(Fragmento extraído)
# # # # #

La política es un excelente asunto para un narrador. ¿La política como genero literario? ¿Como arte de la mentira? No. Más bien, la política como ruta, o quizá como despeñadero ‒por desgracia‒ del héroe o el villano sobre el que trate la historia.
De entrada, cualquier político es ambicioso, y esa fiebre, quiéralo o no, afecta a Willie Stark, inolvidable protagonista de Todos los hombres del rey (1946), la novela por la que Robert Penn Warren ganó el premio Pulitzer.
Menudo personaje. En sus inicios, Stark es un tipo de pocos recursos, que se fija en un electorado sin defensores: los campesinos pobres, acostumbrados a que otros candidatos esbocen frente a ellos una sonrisa de superioridad.
A diferencia de sus competidores, Stark parece decir la verdad, y es la potencia de ese discurso lo que le permitirá ser gobernador del estado. Pero Todos los hombres del rey no es un cuento de hadas, y por eso el relato continúa cuesta abajo. El poder corrompe a Stark, convertido en un populista, o aún peor, en un tipo taimado e implacable. Vende su alma, e incluso entonces, cree que el mundo gira gracias a él.

# # # # #

(Datos recopilados)

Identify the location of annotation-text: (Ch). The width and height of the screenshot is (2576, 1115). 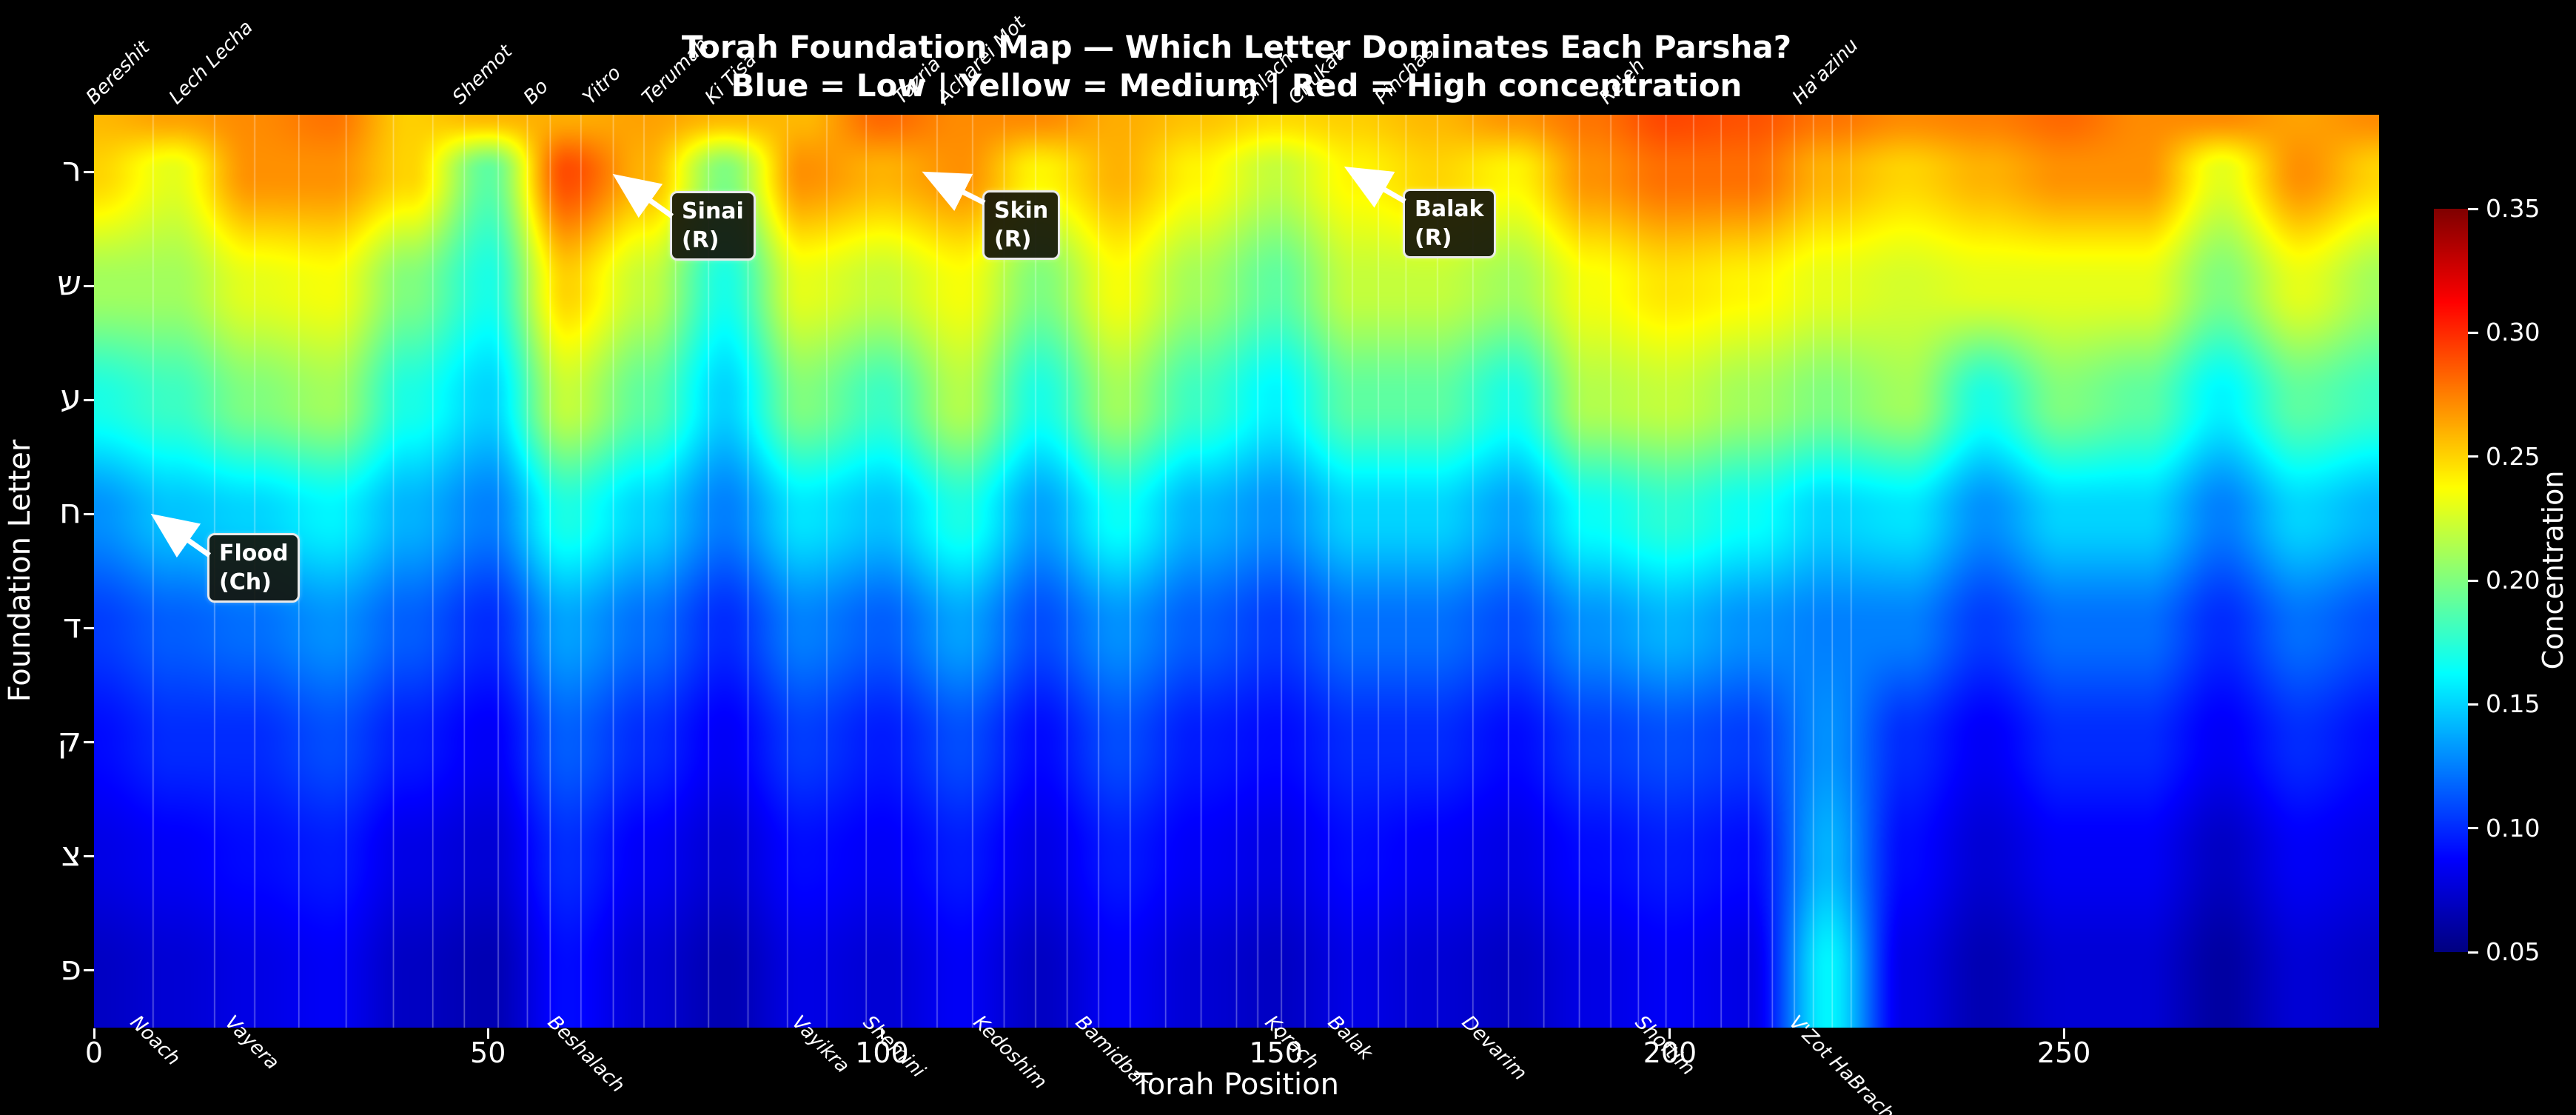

# # # # #

(Qué hay que hacer)
a) Según el texto sobre la novela Todos los hombres del rey, ¿qué premio ganó Robert Penn Warren por ella?
b) Por favor, continúa el texto sobre la novela Todos los hombres del rey a partir de su última oración.

(Tareas resueltas)
a) El premio Pulitzer.

b)
El narrador de la novela es Jack Burden, un reportero político de buena familia, convertido en mano derecha del gobernador Stark, y más adelante, en testigo de sus insidias. Robert Penn Warren logra que Burden sea el personaje con el cual nos identificamos, y asimismo, el mejor analista de la cambiante realidad de Stark.
Aunque el escritor lo negó, muchos críticos señalan que la figura de Stark se inspira en Huey P. Long (1893-1935), gobernador de Luisiana entre 1928 y 1932, y senador desde esa fecha hasta su asesinato, tres años después.
La fama de Long se debe a su tono encendido, radical, abiertamente populista, a veces incluso grosero, que hizo de él un campeón de los pobres en tiempos de la Gran Depresión. Como en el caso de Stark, Long puede ser juzgado por sus mensajes más rompedores ‒abogaba por la redistribución de la riqueza y por el desarrollo de las infraestructuras públicas‒ o por decisiones que delataban una imponente vanidad y tendencias dictatoriales. Por ejemplo, organizó a los presos de la Penitenciaría del Estado para que demoliesen la antigua mansión del Gobernador, sustituida luego por otra mucho más lujosa, similar a la Casa Blanca.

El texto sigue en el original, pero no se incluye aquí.